▸ GIVEN DATA
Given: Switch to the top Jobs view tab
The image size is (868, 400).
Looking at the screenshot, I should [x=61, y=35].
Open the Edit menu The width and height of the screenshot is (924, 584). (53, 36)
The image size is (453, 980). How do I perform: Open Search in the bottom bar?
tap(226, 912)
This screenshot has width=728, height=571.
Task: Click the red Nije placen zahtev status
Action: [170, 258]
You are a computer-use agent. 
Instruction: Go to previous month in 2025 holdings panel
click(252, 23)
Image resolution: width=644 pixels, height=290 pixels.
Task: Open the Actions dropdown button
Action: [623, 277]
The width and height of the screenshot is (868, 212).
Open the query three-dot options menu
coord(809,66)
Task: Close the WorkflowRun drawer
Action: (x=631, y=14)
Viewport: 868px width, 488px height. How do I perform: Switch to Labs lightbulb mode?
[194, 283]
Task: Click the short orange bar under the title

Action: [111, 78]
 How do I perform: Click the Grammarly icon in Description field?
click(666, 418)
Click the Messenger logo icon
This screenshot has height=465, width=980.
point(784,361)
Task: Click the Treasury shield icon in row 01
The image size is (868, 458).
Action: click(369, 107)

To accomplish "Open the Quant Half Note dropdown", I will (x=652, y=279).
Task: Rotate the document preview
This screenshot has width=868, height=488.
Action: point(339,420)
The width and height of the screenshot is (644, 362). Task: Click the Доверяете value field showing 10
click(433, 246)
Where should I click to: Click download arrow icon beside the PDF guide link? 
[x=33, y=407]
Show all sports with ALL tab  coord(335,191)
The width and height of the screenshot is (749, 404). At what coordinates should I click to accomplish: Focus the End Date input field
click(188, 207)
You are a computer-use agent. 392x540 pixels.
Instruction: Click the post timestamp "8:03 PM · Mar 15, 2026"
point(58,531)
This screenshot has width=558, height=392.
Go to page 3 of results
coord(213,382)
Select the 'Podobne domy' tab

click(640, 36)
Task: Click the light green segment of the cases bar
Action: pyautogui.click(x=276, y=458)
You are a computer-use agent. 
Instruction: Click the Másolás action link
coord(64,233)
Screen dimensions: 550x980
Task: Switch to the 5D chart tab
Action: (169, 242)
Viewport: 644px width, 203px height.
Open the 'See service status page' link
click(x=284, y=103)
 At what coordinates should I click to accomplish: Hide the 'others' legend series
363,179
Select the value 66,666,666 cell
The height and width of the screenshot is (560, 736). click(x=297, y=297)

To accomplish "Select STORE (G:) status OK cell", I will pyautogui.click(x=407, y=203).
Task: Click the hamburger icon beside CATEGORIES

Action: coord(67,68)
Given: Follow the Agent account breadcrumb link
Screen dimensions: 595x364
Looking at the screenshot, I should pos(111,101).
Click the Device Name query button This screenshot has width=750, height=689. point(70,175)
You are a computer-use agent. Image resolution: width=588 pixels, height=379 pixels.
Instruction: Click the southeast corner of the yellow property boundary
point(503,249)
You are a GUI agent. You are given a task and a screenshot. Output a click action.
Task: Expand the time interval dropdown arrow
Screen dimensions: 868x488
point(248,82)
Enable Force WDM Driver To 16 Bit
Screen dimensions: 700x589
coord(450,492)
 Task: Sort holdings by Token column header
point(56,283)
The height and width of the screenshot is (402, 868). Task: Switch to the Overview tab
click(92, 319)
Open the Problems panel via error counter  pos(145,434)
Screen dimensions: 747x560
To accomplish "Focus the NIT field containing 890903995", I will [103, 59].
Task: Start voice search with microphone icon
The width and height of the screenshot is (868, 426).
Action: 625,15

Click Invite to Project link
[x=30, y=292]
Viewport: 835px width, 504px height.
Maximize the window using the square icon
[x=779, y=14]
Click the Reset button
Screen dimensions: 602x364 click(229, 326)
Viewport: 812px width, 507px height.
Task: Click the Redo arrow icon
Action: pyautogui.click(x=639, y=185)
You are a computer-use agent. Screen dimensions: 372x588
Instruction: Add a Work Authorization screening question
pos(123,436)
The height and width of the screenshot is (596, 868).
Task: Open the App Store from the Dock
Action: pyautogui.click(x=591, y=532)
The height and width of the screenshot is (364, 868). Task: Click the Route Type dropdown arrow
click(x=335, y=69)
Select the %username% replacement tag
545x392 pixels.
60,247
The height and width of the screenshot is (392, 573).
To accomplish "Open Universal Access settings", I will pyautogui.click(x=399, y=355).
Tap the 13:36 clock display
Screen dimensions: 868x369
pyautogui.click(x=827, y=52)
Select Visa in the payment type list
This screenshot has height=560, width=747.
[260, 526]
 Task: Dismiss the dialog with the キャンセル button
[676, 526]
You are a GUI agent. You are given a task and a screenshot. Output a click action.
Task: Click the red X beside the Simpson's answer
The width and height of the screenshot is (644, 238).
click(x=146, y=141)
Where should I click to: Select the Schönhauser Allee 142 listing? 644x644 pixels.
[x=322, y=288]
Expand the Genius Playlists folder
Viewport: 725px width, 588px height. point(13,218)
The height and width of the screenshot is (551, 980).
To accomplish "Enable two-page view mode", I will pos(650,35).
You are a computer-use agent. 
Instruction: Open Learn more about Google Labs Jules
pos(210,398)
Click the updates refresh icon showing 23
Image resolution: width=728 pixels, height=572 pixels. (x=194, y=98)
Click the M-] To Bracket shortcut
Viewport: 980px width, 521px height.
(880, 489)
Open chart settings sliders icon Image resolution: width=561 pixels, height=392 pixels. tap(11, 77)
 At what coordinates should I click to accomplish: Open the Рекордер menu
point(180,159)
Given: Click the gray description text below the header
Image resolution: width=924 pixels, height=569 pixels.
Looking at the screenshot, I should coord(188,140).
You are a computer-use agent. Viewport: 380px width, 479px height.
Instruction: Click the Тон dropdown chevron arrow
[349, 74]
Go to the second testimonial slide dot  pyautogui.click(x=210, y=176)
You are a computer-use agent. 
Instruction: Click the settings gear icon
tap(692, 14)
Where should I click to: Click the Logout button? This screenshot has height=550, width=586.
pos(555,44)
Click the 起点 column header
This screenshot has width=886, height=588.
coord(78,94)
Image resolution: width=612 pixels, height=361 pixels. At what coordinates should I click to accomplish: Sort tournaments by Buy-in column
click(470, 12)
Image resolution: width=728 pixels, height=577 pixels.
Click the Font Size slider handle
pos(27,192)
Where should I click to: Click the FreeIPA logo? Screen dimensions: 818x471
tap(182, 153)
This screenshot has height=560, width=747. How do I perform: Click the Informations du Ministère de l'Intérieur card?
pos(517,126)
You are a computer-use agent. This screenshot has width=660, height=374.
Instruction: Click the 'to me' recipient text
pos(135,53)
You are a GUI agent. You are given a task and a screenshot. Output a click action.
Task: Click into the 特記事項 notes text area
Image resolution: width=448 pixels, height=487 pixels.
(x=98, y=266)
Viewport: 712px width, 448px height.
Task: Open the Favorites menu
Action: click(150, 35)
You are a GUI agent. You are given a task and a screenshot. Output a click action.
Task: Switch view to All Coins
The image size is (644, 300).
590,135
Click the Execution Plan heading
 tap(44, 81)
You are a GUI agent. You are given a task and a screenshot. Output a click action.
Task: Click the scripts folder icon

▸ WORK REQUIRED
Would you restate every record word for word?

▸ REPLY TO THE TASK
Given: Switch to the top Jobs view tab
The image size is (868, 400).
Looking at the screenshot, I should [x=61, y=35].
Open the Edit menu The width and height of the screenshot is (924, 584). (53, 36)
The image size is (453, 980). How do I perform: Open Search in the bottom bar?
tap(226, 912)
This screenshot has width=728, height=571.
Task: Click the red Nije placen zahtev status
Action: [170, 258]
You are a computer-use agent. 
Instruction: Go to previous month in 2025 holdings panel
click(252, 23)
Image resolution: width=644 pixels, height=290 pixels.
Task: Open the Actions dropdown button
Action: [623, 277]
The width and height of the screenshot is (868, 212).
Open the query three-dot options menu
coord(809,66)
Task: Close the WorkflowRun drawer
Action: (x=631, y=14)
Viewport: 868px width, 488px height. How do I perform: Switch to Labs lightbulb mode?
[194, 283]
Task: Click the short orange bar under the title

Action: [111, 78]
 How do I perform: Click the Grammarly icon in Description field?
click(666, 418)
Click the Messenger logo icon
This screenshot has height=465, width=980.
point(784,361)
Task: Click the Treasury shield icon in row 01
The image size is (868, 458).
Action: click(369, 107)

To accomplish "Open the Quant Half Note dropdown", I will (x=652, y=279).
Task: Rotate the document preview
This screenshot has width=868, height=488.
Action: point(339,420)
The width and height of the screenshot is (644, 362). Task: Click the Доверяете value field showing 10
click(433, 246)
Where should I click to: Click download arrow icon beside the PDF guide link? 
[x=33, y=407]
Show all sports with ALL tab  coord(335,191)
The width and height of the screenshot is (749, 404). At what coordinates should I click to accomplish: Focus the End Date input field
click(188, 207)
You are a computer-use agent. 392x540 pixels.
Instruction: Click the post timestamp "8:03 PM · Mar 15, 2026"
point(58,531)
This screenshot has width=558, height=392.
Go to page 3 of results
coord(213,382)
Select the 'Podobne domy' tab

click(640, 36)
Task: Click the light green segment of the cases bar
Action: pyautogui.click(x=276, y=458)
You are a computer-use agent. 
Instruction: Click the Másolás action link
coord(64,233)
Screen dimensions: 550x980
Task: Switch to the 5D chart tab
Action: (169, 242)
Viewport: 644px width, 203px height.
Open the 'See service status page' link
click(x=284, y=103)
 At what coordinates should I click to accomplish: Hide the 'others' legend series
363,179
Select the value 66,666,666 cell
The height and width of the screenshot is (560, 736). click(x=297, y=297)

To accomplish "Select STORE (G:) status OK cell", I will pyautogui.click(x=407, y=203).
Task: Click the hamburger icon beside CATEGORIES

Action: coord(67,68)
Given: Follow the Agent account breadcrumb link
Screen dimensions: 595x364
Looking at the screenshot, I should pos(111,101).
Click the Device Name query button This screenshot has width=750, height=689. point(70,175)
You are a computer-use agent. Image resolution: width=588 pixels, height=379 pixels.
Instruction: Click the southeast corner of the yellow property boundary
point(503,249)
You are a GUI agent. You are given a task and a screenshot. Output a click action.
Task: Expand the time interval dropdown arrow
Screen dimensions: 868x488
point(248,82)
Enable Force WDM Driver To 16 Bit
Screen dimensions: 700x589
coord(450,492)
 Task: Sort holdings by Token column header
point(56,283)
The height and width of the screenshot is (402, 868). Task: Switch to the Overview tab
click(92, 319)
Open the Problems panel via error counter  pos(145,434)
Screen dimensions: 747x560
To accomplish "Focus the NIT field containing 890903995", I will [103, 59].
Task: Start voice search with microphone icon
The width and height of the screenshot is (868, 426).
Action: 625,15

Click Invite to Project link
[x=30, y=292]
Viewport: 835px width, 504px height.
Maximize the window using the square icon
[x=779, y=14]
Click the Reset button
Screen dimensions: 602x364 click(229, 326)
Viewport: 812px width, 507px height.
Task: Click the Redo arrow icon
Action: pyautogui.click(x=639, y=185)
You are a computer-use agent. Screen dimensions: 372x588
Instruction: Add a Work Authorization screening question
pos(123,436)
The height and width of the screenshot is (596, 868).
Task: Open the App Store from the Dock
Action: pyautogui.click(x=591, y=532)
The height and width of the screenshot is (364, 868). Task: Click the Route Type dropdown arrow
click(x=335, y=69)
Select the %username% replacement tag
545x392 pixels.
60,247
The height and width of the screenshot is (392, 573).
To accomplish "Open Universal Access settings", I will pyautogui.click(x=399, y=355).
Tap the 13:36 clock display
Screen dimensions: 868x369
pyautogui.click(x=827, y=52)
Select Visa in the payment type list
This screenshot has height=560, width=747.
[260, 526]
 Task: Dismiss the dialog with the キャンセル button
[676, 526]
You are a GUI agent. You are given a task and a screenshot. Output a click action.
Task: Click the red X beside the Simpson's answer
The width and height of the screenshot is (644, 238).
click(x=146, y=141)
Where should I click to: Select the Schönhauser Allee 142 listing? 644x644 pixels.
[x=322, y=288]
Expand the Genius Playlists folder
Viewport: 725px width, 588px height. point(13,218)
The height and width of the screenshot is (551, 980).
To accomplish "Enable two-page view mode", I will pos(650,35).
You are a computer-use agent. 
Instruction: Open Learn more about Google Labs Jules
pos(210,398)
Click the updates refresh icon showing 23
Image resolution: width=728 pixels, height=572 pixels. (x=194, y=98)
Click the M-] To Bracket shortcut
Viewport: 980px width, 521px height.
(880, 489)
Open chart settings sliders icon Image resolution: width=561 pixels, height=392 pixels. tap(11, 77)
 At what coordinates should I click to accomplish: Open the Рекордер menu
point(180,159)
Given: Click the gray description text below the header
Image resolution: width=924 pixels, height=569 pixels.
Looking at the screenshot, I should coord(188,140).
You are a computer-use agent. Viewport: 380px width, 479px height.
Instruction: Click the Тон dropdown chevron arrow
[349, 74]
Go to the second testimonial slide dot  pyautogui.click(x=210, y=176)
You are a computer-use agent. 
Instruction: Click the settings gear icon
tap(692, 14)
Where should I click to: Click the Logout button? This screenshot has height=550, width=586.
pos(555,44)
Click the 起点 column header
This screenshot has width=886, height=588.
coord(78,94)
Image resolution: width=612 pixels, height=361 pixels. At what coordinates should I click to accomplish: Sort tournaments by Buy-in column
click(470, 12)
Image resolution: width=728 pixels, height=577 pixels.
Click the Font Size slider handle
pos(27,192)
Where should I click to: Click the FreeIPA logo? Screen dimensions: 818x471
tap(182, 153)
This screenshot has height=560, width=747. How do I perform: Click the Informations du Ministère de l'Intérieur card?
pos(517,126)
You are a computer-use agent. This screenshot has width=660, height=374.
Instruction: Click the 'to me' recipient text
pos(135,53)
You are a GUI agent. You are given a task and a screenshot. Output a click action.
Task: Click into the 特記事項 notes text area
Image resolution: width=448 pixels, height=487 pixels.
(x=98, y=266)
Viewport: 712px width, 448px height.
Task: Open the Favorites menu
Action: click(150, 35)
You are a GUI agent. You are given a task and a screenshot. Output a click action.
Task: Switch view to All Coins
The image size is (644, 300).
590,135
Click the Execution Plan heading
 tap(44, 81)
You are a GUI agent. You are given a task and a screenshot. Output a click action.
Task: Click the scripts folder icon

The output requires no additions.